THE PROBLEM >> Please copy the entries below word for word, from the line holding "Where should I" through the end of the entries, both ends included. Leave the pictures out of your answer.

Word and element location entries

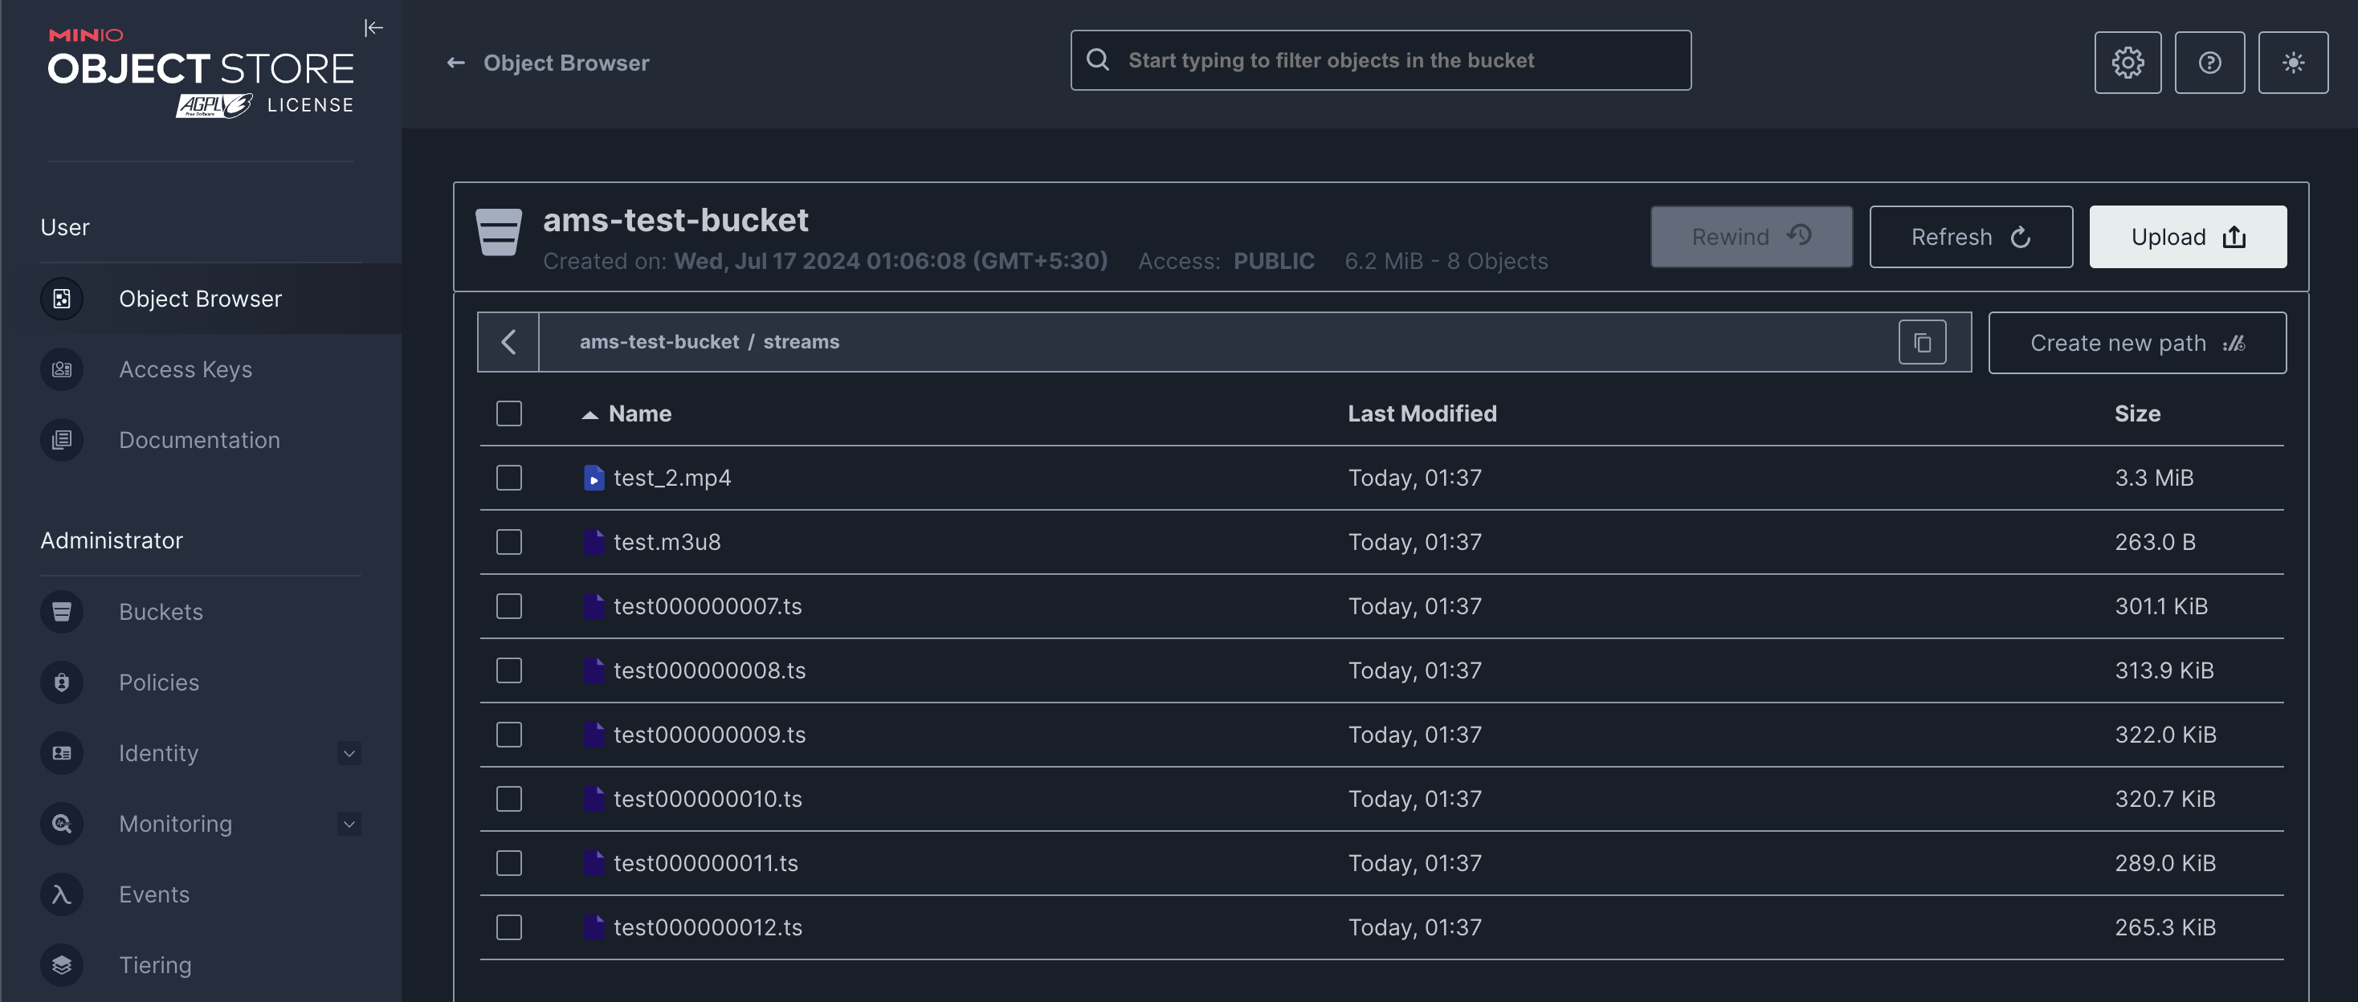Copy path with the clipboard icon
Screen dimensions: 2358x1002
1921,342
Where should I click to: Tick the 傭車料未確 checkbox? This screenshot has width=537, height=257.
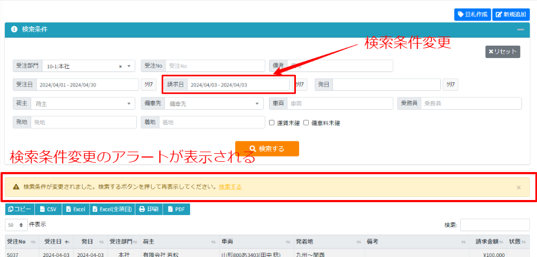pos(306,123)
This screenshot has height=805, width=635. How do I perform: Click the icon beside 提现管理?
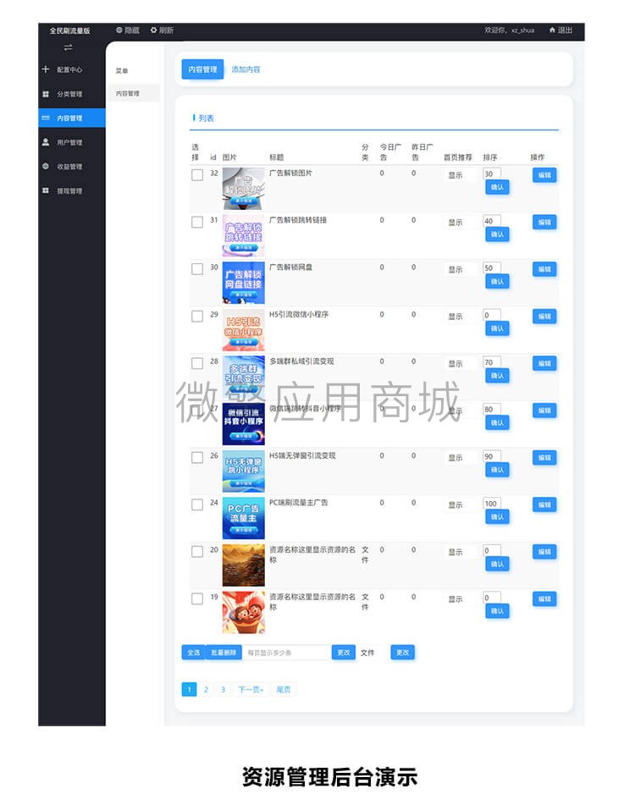point(46,190)
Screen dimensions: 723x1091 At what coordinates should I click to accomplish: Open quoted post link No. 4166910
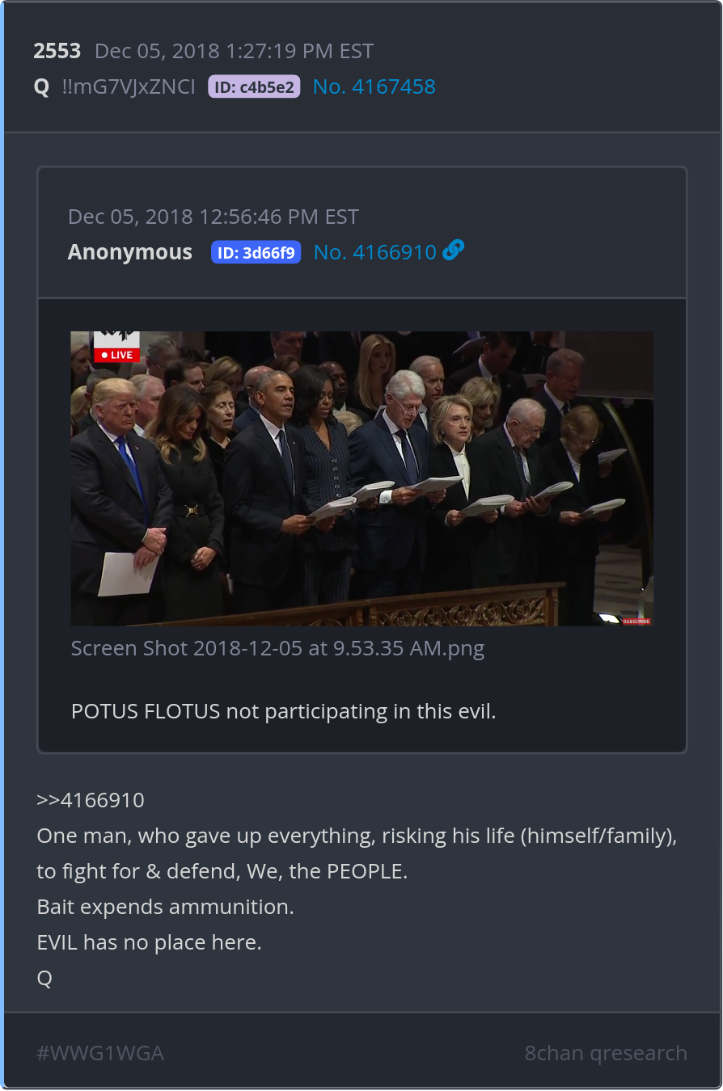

SOLVED EXERCISE >>
Where should I click to: Tick the 傭車料未確 checkbox? This screenshot has width=537, height=257.
pos(306,123)
This screenshot has height=805, width=635. How do I perform: Click the icon beside 提现管理?
point(46,190)
Screen dimensions: 723x1091 At what coordinates should I click to accomplish: Open quoted post link No. 4166910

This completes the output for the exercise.